Folkeboot

##Die erste gesamtskandinavische Einheitsklasse
#Das Nordische Folkeboot

Das Nordische Folkeboot ist ein kleines, einfaches aber seetüchtiges Segelboot, speziell für die Ostsee konstruiert. Es bietet Platz für eine Crew von zwei bis vier Personen und eignet sich sowohl zum Fahrtensegeln als auch für sportliche Regatten.
In Schweden wird das Folkeboot auch mit Spinnaker gesegelt, was aber die Lebensdauer und Steifigkeit der Holzmasten negativ beeinflusst. Deshalb wird hier oft ein Gennaker benutzt.

Das Folkeboot ist ein Langkieler mit Plattgatt-Heck und angehängtem Ruder. Es verfügt über die für Holzyachten typische S-Spant-Form.
Der klassische Folkeboot-Rumpf ist aus Holz und geklinkert. Ursprünglich wurden nur in Skandinavien heimische Hölzer verwendet, inzwischen findet auch das im Bootsbau typische Mahagoni Verwendung. Seit 1976 werden Rümpfe auch aus GFK gefertigt, auch bei Booten aus GFK wird jedoch die klassentypische Klinkerbeplankung abgebildet.
Zum Folkeboot gehört gemäß den Klassenvorschriften ein verleimter Holzmast, erst seit 2001 sind auch Aluminiummasten zugelassen.

Vorlage für das Folkeboot waren Beiträge eines Wettbewerbs der Königlichen Segelgesellschaft zu Göteborg aus dem Jahr 1939, dessen Ziel die Entwicklung eines preiswerten, ostseetauglichen Bootes als gesamtskandinavische Einheitsklasse gewesen ist. Das neue Boot sollte Platz für drei bis vier Personen bieten und möglichst preisgünstig zu bauen sein, um es einer breiten Masse von Eignern zugänglich machen zu können.
Keiner der Vorschläge konnte überzeugen. Der skandinavische Seglerverband beschloss daher, die besten Vorschläge zu mischen. Prof. Ljungberg, Baron Wedell-Wedellsborg und Ing. Stenbäck wurden beauftragt die Pläne für das geforderte Volksboot zu entwickeln. Der endgültige Entwurf durfte nicht mit dem Namen eines bestimmten Konstrukteurs in Verbindung gebracht werden, damit die rechtliche Eigentümerschaft des Nordischen Volksbootes allein beim Skandinavisk Seijlforbund verblieb. Nur so konnte man frei über die Baulizenzen verfügen, die Pläne kostengünstig an Interessierte weitergeben und die Bootsklasse bei Bedarf modifizieren.

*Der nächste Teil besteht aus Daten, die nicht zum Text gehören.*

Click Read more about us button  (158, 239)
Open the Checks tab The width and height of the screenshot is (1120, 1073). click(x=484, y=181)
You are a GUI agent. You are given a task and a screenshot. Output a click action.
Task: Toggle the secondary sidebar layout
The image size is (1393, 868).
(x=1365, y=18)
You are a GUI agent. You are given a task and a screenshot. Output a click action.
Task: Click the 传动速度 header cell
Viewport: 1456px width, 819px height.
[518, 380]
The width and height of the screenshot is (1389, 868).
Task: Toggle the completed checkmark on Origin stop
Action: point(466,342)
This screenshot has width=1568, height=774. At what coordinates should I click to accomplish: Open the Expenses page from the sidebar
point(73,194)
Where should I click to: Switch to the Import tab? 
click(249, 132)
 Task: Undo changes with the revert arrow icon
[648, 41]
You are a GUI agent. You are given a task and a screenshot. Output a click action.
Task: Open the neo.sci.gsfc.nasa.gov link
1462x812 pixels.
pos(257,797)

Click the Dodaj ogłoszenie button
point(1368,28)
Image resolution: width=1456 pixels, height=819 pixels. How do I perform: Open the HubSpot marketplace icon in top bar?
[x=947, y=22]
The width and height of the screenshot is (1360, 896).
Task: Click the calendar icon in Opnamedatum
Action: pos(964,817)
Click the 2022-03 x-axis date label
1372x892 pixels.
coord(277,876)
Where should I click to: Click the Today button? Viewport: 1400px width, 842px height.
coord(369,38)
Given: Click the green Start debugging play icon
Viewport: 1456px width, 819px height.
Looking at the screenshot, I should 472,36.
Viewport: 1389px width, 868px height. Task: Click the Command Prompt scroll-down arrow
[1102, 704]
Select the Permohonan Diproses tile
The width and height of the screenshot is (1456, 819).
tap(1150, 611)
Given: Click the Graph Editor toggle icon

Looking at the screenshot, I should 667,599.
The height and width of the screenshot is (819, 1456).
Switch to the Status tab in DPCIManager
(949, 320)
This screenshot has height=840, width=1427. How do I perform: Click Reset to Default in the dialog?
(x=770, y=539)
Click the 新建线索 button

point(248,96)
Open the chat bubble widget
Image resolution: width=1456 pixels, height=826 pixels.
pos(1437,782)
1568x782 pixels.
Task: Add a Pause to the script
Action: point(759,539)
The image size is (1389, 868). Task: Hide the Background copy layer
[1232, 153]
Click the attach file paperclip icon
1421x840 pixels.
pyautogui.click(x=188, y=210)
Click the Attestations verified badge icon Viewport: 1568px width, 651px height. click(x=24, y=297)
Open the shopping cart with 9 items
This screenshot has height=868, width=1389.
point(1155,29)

Die ausgezeichneten Segeleigenschaften des Folkebootes und die Sicherheit im tiefen Cockpit auch bei erheblicher Lage überzeugten genauso wie der günstige Preis.
Während Rumpf und Kajüte ursprünglich fast ausschließlich aus einheimischen Hölzern gebaut wurden, gewannen im Laufe der Zeit Mahagoni und Teak an Bedeutung – vor allem als Material für Auf- und Ausbauten. Seit 1976 werden Folkeboote auch in Kunststoff gebaut, die ersten GFK-Rümpfe wurden von der dänischen Firma *LM Glasfiber* hergestellt. Zum wesentlichen Förderer dieser Folkeboote aus Kunststoff wurde Erik Andreasen aus Kerteminde in Dänemark. Sein schnelles Folkeboot Tibbe überzeugte die Kritiker. Bis 1996 lieferte *LM Glasfiber* 850 Folkeboot-Rümpfe und stellte dann die Produktion ein. 1997 gründete Erik Andreasen in Estland seine eigene Produktionsfirma *Folkeboat Baltic Ltd*. für GFK-Folkeboote. 2004 konnte er das tausendste Folkeboot aus GFK ausliefern. Bei den Kunststoff-Folkebooten müssen Gewicht und Gewichtsverteilung sowie Form der Holzboote eingehalten werden. Kunststoff- und Holzboote segeln noch heute direkt und vergütungslos auf Regatten gegeneinander.
Folkeboote werden mittlerweile in Dänemark, Deutschland, Estland, Großbritannien und in den USA gebaut. Nachdem der bis dato marktführende Hersteller, die *Folkebåd Centralen* in Kerteminde, mit Rumpfproduktion in Pärnu, Estland, sich aus dem Geschäft mit dem Segelboot verabschiedete, hat diese Sparte ein deutscher Investor übernommen, und die *Folkeboot Centralen* ist nach Hamburg umgezogen.